# [What you will do]
From the records below, keep only the lines that contain the word "This", and copy each one.

# [Data rows]
━━━━━━━━━━━━━━━━━━━━
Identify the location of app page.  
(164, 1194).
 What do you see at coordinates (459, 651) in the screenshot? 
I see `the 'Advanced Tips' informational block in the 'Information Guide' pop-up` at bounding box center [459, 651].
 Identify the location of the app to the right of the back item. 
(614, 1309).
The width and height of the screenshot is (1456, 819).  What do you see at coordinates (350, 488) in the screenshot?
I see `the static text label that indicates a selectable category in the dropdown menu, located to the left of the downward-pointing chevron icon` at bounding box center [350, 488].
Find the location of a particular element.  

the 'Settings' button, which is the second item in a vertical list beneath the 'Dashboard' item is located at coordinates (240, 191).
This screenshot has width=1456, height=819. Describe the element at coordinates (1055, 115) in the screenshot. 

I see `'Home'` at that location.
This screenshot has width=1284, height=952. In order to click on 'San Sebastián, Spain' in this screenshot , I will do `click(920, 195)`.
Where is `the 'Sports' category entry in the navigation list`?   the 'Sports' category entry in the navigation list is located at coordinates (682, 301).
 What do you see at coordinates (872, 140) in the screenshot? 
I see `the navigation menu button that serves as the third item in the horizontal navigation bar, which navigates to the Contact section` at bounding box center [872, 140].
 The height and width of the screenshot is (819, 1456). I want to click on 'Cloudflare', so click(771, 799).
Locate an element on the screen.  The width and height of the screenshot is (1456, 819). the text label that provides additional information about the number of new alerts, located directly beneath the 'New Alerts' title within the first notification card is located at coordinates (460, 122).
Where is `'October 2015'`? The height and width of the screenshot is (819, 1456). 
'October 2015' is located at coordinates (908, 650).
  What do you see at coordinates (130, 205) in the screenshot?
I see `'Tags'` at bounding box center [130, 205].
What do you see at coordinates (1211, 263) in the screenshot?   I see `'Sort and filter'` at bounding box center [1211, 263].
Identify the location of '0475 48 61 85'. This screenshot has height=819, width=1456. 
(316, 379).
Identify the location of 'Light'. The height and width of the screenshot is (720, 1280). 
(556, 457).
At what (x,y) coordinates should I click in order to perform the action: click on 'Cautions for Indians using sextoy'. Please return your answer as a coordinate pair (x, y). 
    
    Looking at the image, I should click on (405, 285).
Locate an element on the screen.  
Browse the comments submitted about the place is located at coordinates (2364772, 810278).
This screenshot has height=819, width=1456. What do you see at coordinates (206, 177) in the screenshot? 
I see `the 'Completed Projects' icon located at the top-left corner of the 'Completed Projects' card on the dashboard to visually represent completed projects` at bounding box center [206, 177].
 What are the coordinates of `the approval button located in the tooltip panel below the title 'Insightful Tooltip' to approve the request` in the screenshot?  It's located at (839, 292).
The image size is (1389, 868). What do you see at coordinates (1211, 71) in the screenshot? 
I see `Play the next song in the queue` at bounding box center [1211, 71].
━━━━━━━━━━━━━━━━━━━━
# [Worked answer]
This screenshot has width=1456, height=819. Describe the element at coordinates (1055, 115) in the screenshot. 
This screenshot has width=1284, height=952. In order to click on 'San Sebastián, Spain' in this screenshot , I will do `click(920, 195)`.
Identify the location of '0475 48 61 85'. This screenshot has height=819, width=1456. 
This screenshot has height=819, width=1456. What do you see at coordinates (206, 177) in the screenshot? 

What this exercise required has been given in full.